Embora o SAEB se proponha a avaliar tanto o nível como a equidade do aprendizado individual, pouca ou nenhuma atenção tem-se dado a esse segundo objetivo. O próprio Índice de Desenvolvimento da Educação Básica (IDEB), criado pelo INEP em 2007, utiliza apenas as informações sobre as médias dos desempenhos nas avaliações do SAEB em conjunto com uma medida de fluxo escolar. Certamente, analisar a proficiência dos alunos, principalmente em anos iniciais do ensino fundamental, é imprescindível, mas a desigualdade educacional também deve servir de propósito de políticas públicas, de modo a evitar o círculo vicioso perverso de reprodução de desigualdade social.

Em 2013, último ano com informações disponíveis, o SAEB apresenta resultados sobre a proficiência dos alunos de 5.º e 9.º anos do ensino fundamental, como também do 3.º ano do ensino médio, para todas as redes escolares. Em função da recente literatura a respeito da importância da educação nos primeiros anos de vida, optou-se, neste texto, por calcular apenas as médias e os desvios-padrão das proficiências de crianças do 5.º ano do ensino fundamental.

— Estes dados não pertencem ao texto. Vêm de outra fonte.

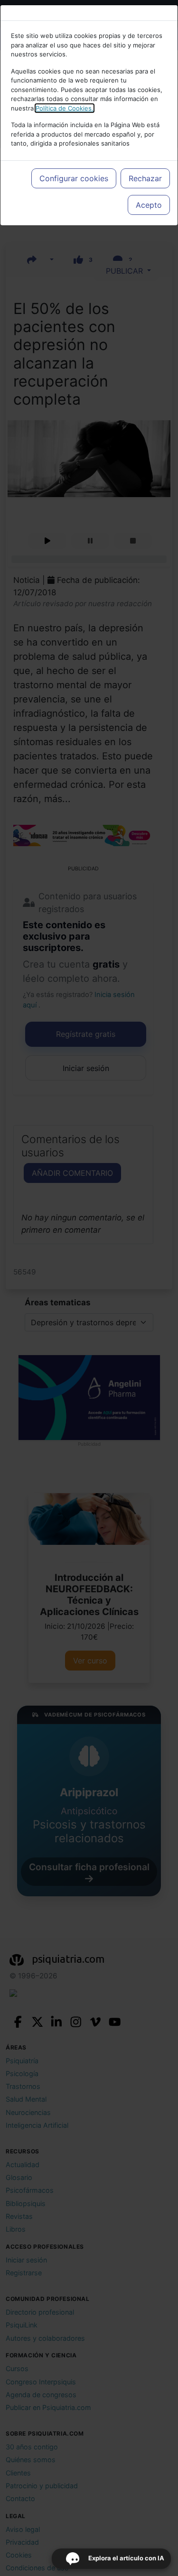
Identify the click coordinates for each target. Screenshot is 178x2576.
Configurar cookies (73, 178)
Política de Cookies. (65, 108)
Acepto (149, 205)
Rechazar (145, 178)
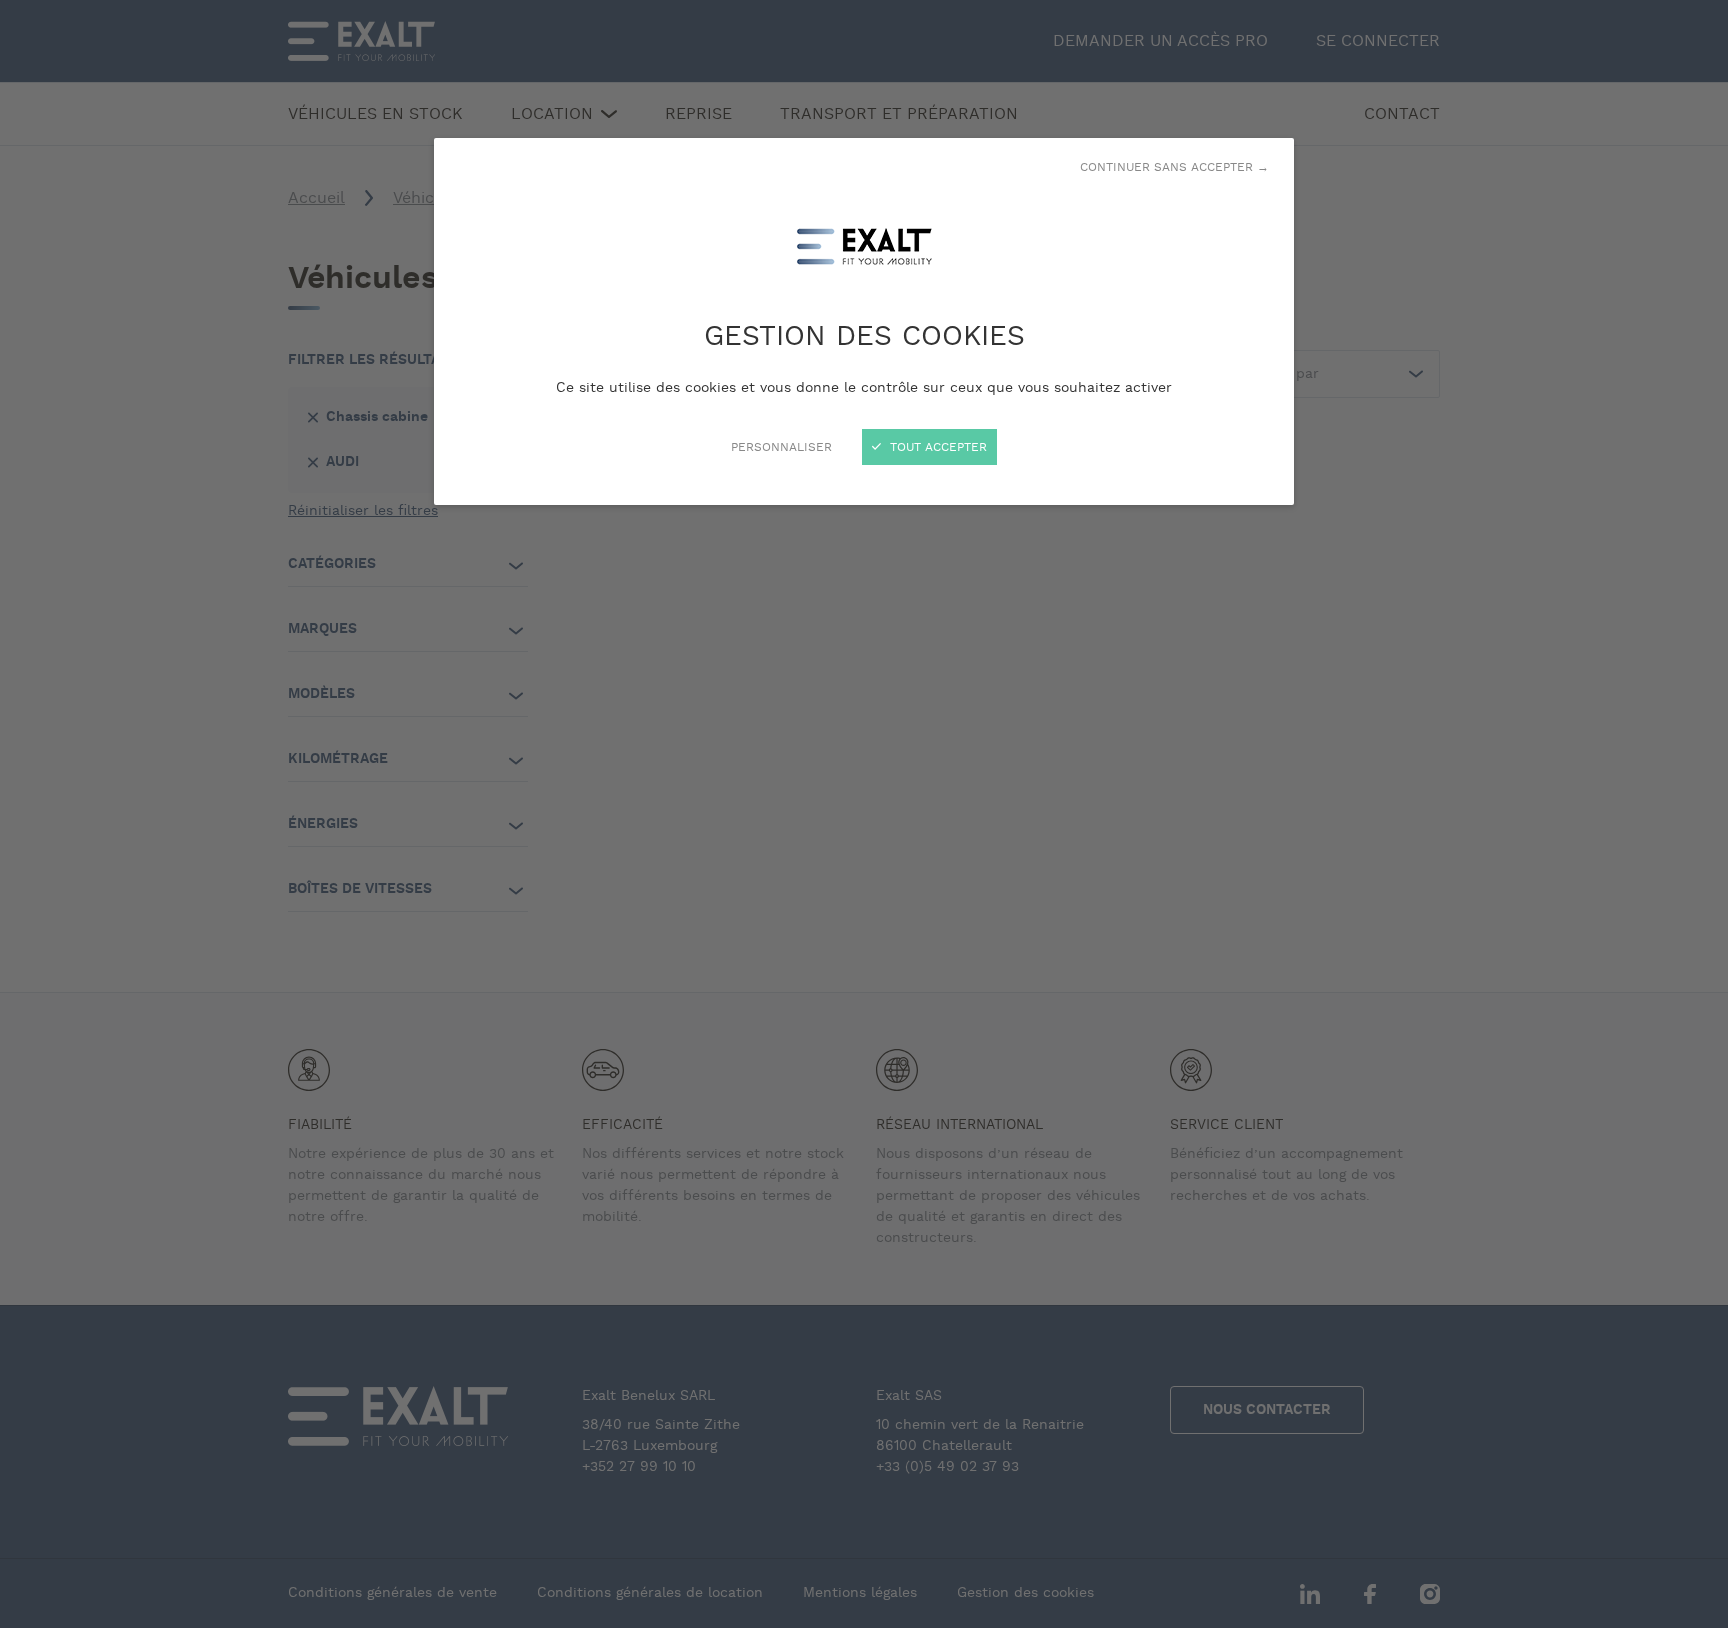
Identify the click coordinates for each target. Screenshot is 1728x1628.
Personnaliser (781, 447)
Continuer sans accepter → (1174, 167)
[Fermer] (864, 814)
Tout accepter (936, 447)
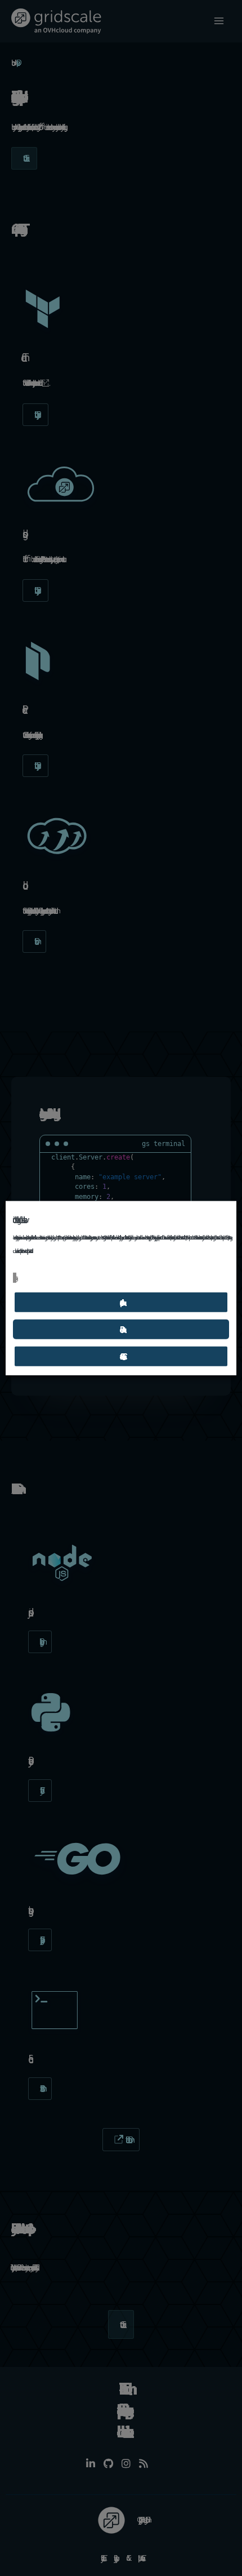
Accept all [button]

No RS, os alunos apresentaram médias, nos exames de proficiência de Língua Portuguesa e Matemática (204,8 e 221,5), superiores às nacionais (195,9 e 211,2). No que diz respeito aos desvios-padrão dessas notas, verifica-se também uma menor heterogeneidade do aprendizado no Estado (48,7 e 48,8) em relação ao Brasil (51,4 e 53,8).

Para avaliar o nível e a desigualdade do desempenho dos alunos gaúchos do 5.º ano do ensino fundamental segundo os resultados do SAEB em 2013, agruparam-se municípios segundo as 35 microrregiões. Os resultados podem ser visualizados na figura. No geral, as regiões com maiores proficiências médias em Língua Portuguesa também apresentaram melhor desempenho em Matemática. Geograficamente, verifica-se uma concentração dos melhores resultados, em termos de média, na Metade Norte do RS, com destaque para a microrregião Erechim, com maior proficiência tanto em Língua Portuguesa como em Matemática (220,2 e 238,6). O destaque negativo nesse quesito é a microrregião Pelotas, que apresenta o pior resultado no exame de proficiência em Língua Portuguesa (191,0) e o segundo pior resultado em Matemática (208,1), superado apenas pela microrregião Campanha Central (207,1).

No que diz respeito à desigualdade do aprendizado, verifica-se uma maior heterogeneidade das notas dos exames na Metade Norte do Estado, região cuja proficiência é superior. Essa é uma evidência de que a simples análise da média pode ser insuficiente para a avaliação da educação, quando o objetivo dos governantes é reduzir desigualdade social promovendo igualdade de oportunidades. As microrregiões Sananduva e Frederico Westphalen são dois exemplos desse fenômeno. Ambas apresentam resultados em níveis de proficiência superiores aos do Estado, sendo, entretanto, destaques negativos em equidade de aprendizado. Enquanto Sananduva apresenta o pior resultado em desvio-padrão da proficiência em Língua Portuguesa e o segundo pior em Matemática (48,2 e 49,3), Frederico Westphalen é a segunda microrregião com maior desvio-padrão para Língua Portuguesa e com o maior para Matemática (48,9 e 49,8).

De acordo com os dados, portanto, médias superiores nos exames de proficiência não garantem um aprendizado homogêneo entre as crianças. Dessa forma, verifica-se a necessidade de se utilizar o SAEB de forma mais ampla, como ferramenta de estudo e de debate sobre reprodução de desigualdade social.